Banking laws in every state are based on the Uniform Commercial Code. According to the code, a personal check becomes "stale dated" six months after you write it. Banks don't have to dishonor stale dated checks, but the Uniform Commercial Code gives a bank the option of refusing these checks. Some people write "post dated" checks, meaning that rather than the current date, they write a future date on the check, often because they hope you will not cash it before then. Legally, banks can honor post dated checks at any time regardless of the date on the item. In fact, in some states, a check payee can claim damages if a bank refuses to pay a post dated check. Banks are sensitive about dates on checks due to stale dating and post dating laws.
There isn't anything in the Uniform Commercial Code saying a check has to be dated. In fact, if a check has no date on it at all, it's assumed that it was written on the day that you attempt to cash it or deposit it. If you receive an undated check you can fill in the date yourself. You can then cash it or deposit it as long as the check writer signed it and properly filled out the amount and the payee line.

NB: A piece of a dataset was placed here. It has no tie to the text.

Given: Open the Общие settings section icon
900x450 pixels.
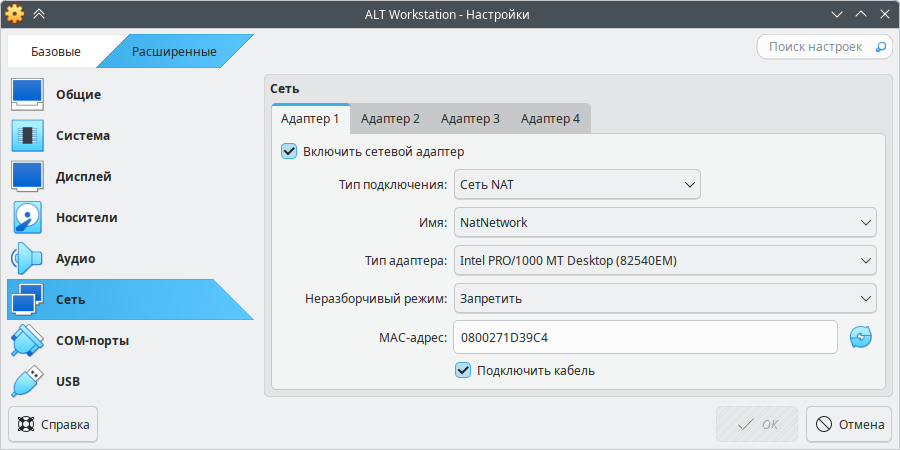Looking at the screenshot, I should [x=28, y=94].
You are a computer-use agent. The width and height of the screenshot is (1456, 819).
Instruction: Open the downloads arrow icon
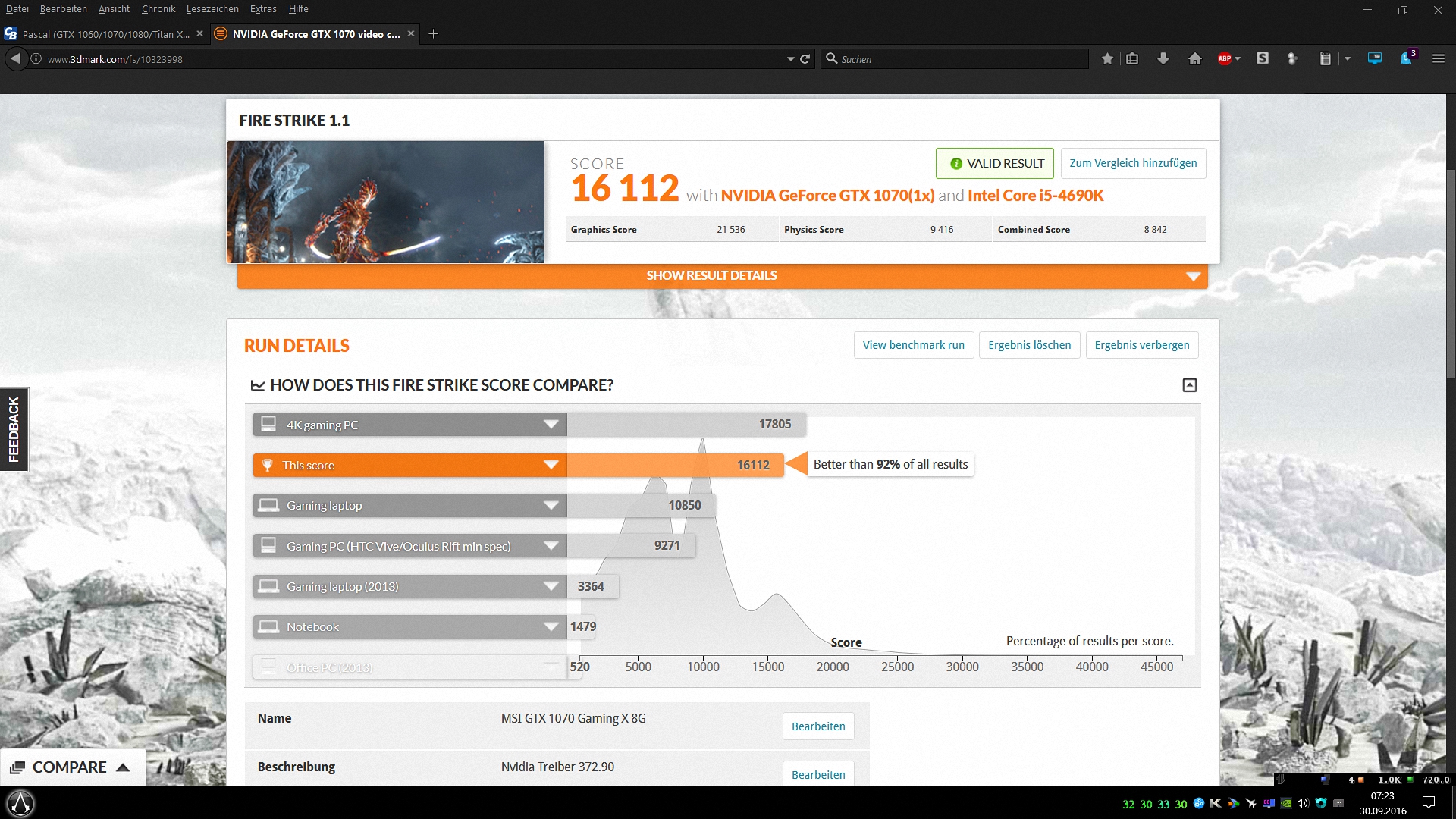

Check fraud is a major issue for banks, as it results in losses for both consumers and financial institutions. Fraudsters often steal checks and use chemicals to erase ink so that they can change the amount of a check or change the payee line. Bank tellers are trained to look for signs of alterations. Inconsistencies in handwriting or ink color can cause a teller to flag a check as a fraudulent item. Legally, a bank can refuse to cash a check if there is reason to suspect fraud. If you write in the date yourself you may fall foul of your bank's fraud prevention procedures.
Bank tellers handle hundreds or even thousands of checks on a daily basis. A busy teller may not even notice that the check isn't dated, in which case you won't have any trouble cashing it. However, you should find out whether the check writer accidentally left out the date or if the writer left the date off for a reason. Maybe the writer wanted to wait until funds were in his or her account before giving you the go-ahead to cash the check. It's better and less expensive to find the reason for the missing date by contacting the check writer rather than finding out when the check bounces and your bank hits you with a returned check fee.